(Grace is 12 years old. She speaks with clarity about a temptation faced by many young teens. In fact, maybe we should all examine ourselves to be sure we approach relationships with humility. Edited by Cindy Colley)
Have you ever met someone who thinks she is just very cool; perhaps a “popular girl”? Did you feel like you were less important and left out? If you have, then maybe you didn’t have feelings of love towards this person. You may have even reacted by putting her down with your words or actions, or even spread an ugly rumor about her so that she wouldn’t be liked by as many people. Maybe you thought this would make you feel more important. Maybe if that person wasn’t so cool and popular, you would have a better chance at being cool and popular. Maybe you were jealous of this person, and put her down to “lift yourself up” or feel better about yourself. Unfortunately many around have us fallen into this bad habit. Do not be tricked into thinking that this is okay, because it is not. Ecclesiastes 12:14 says, “For God will bring every deed into judgment, including every hidden thing, whether it is good or evil.” This means that if you make bad decisions with your words and actions towards your neighbors, God will judge you by all of your actions, good or bad. Further, you and I should always think of the golden rule! When you think about treating someone badly, you should think again.

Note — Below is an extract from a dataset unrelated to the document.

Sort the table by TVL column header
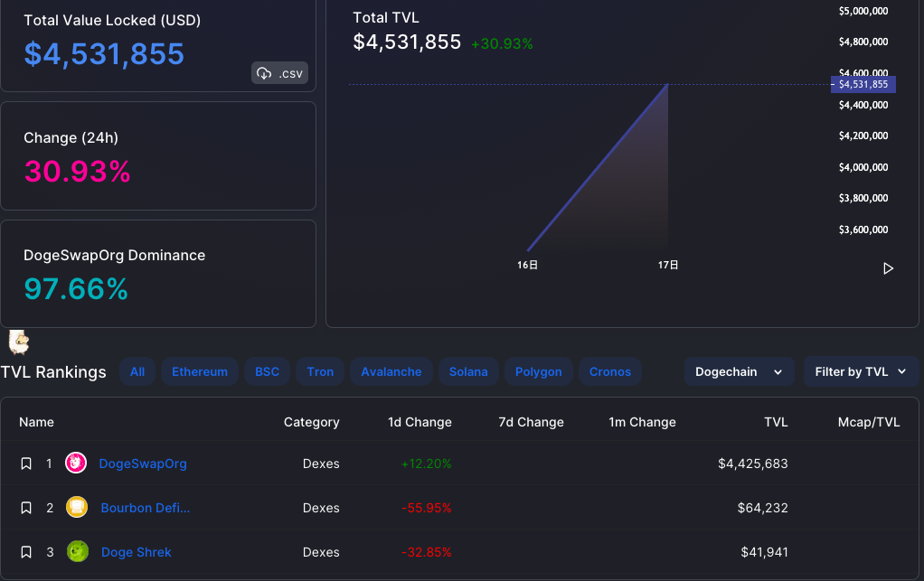The image size is (924, 581). pos(776,422)
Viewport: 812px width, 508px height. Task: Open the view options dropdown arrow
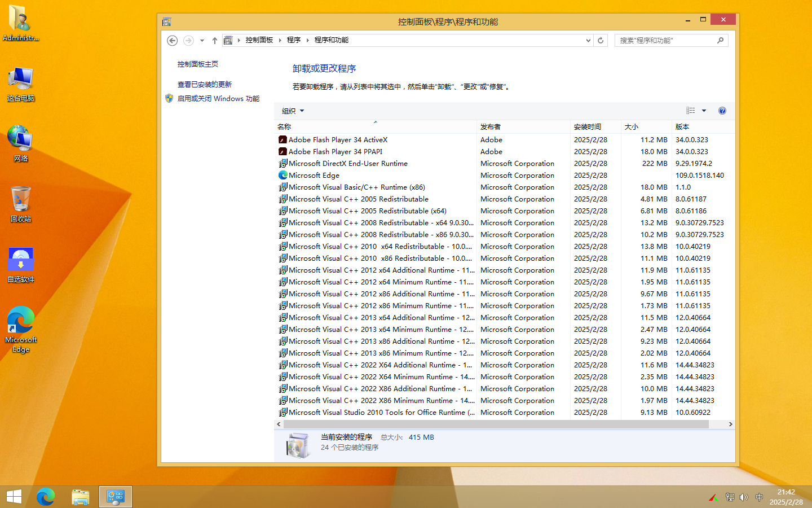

Strong Christians don’t put others down; they lift them up. Paul said in 1 Thessalonians five, verse eleven, “Therefore encourage one another and build one another up….” When you encourage others you feel much better about yourself than when you are putting others down. Insecure people have to make excuses and put others down to feel confident; but confidence isn’t walking into a room with your nose in the air and thinking you are better than everyone else. It’s walking into a room and not having to compare yourself to anyone in the first place. It makes God happy when you help other people, and it makes the devil happy when you discourage people. So instead of putting people down for being cool or popular, maybe you should figure out what is wrong in your own life that makes you need to put them down. Exactly what is it about yourself that makes you insecure? Be an encourager! It is far more effective to be a person who encourages others than it is to spend your time criticizing, ridiculing, and finding flaws. Not only will you feel better about yourself for being a force for good, but you’ll be making a positive difference in people’s lives. Refuse to put people down. Refuse to do to others what you wouldn’t like done to you. Help people live their lives in a positive way by encouraging more of what you’d like to see in the world. Lift people up and raise their spirits. Make friends; not enemies. Be kind. Be encouraging. Be honest. Inspire others to live with integrity, and lead by example.
You can be confident without wanting to be better or thinking you are better than everyone else! Putting others down shines a very bright and unflattering light on your character, or lack of such. Philippians two, verse three, says “Do nothing out of selfish ambition or vain conceit. Rather, in humility value others above yourselves.”
If you have an humble character, then most likely you won’t have the temptation to put others down. C.S. Lewis once wisely said “Humility is not thinking less of yourself, it is thinking of yourself less.” Colossians 3:12 tells us to clothe ourselves with humility. We need to realize that we can still be happy and confident even if we don’t try to get a “one-up.”
We are always responsible for our actions, no matter how we feel. The next time you find yourself in a situation where you want to discourage someone, think of what God has told you to do with your words and actions, and remember that you need to encourage others and think of yourself less.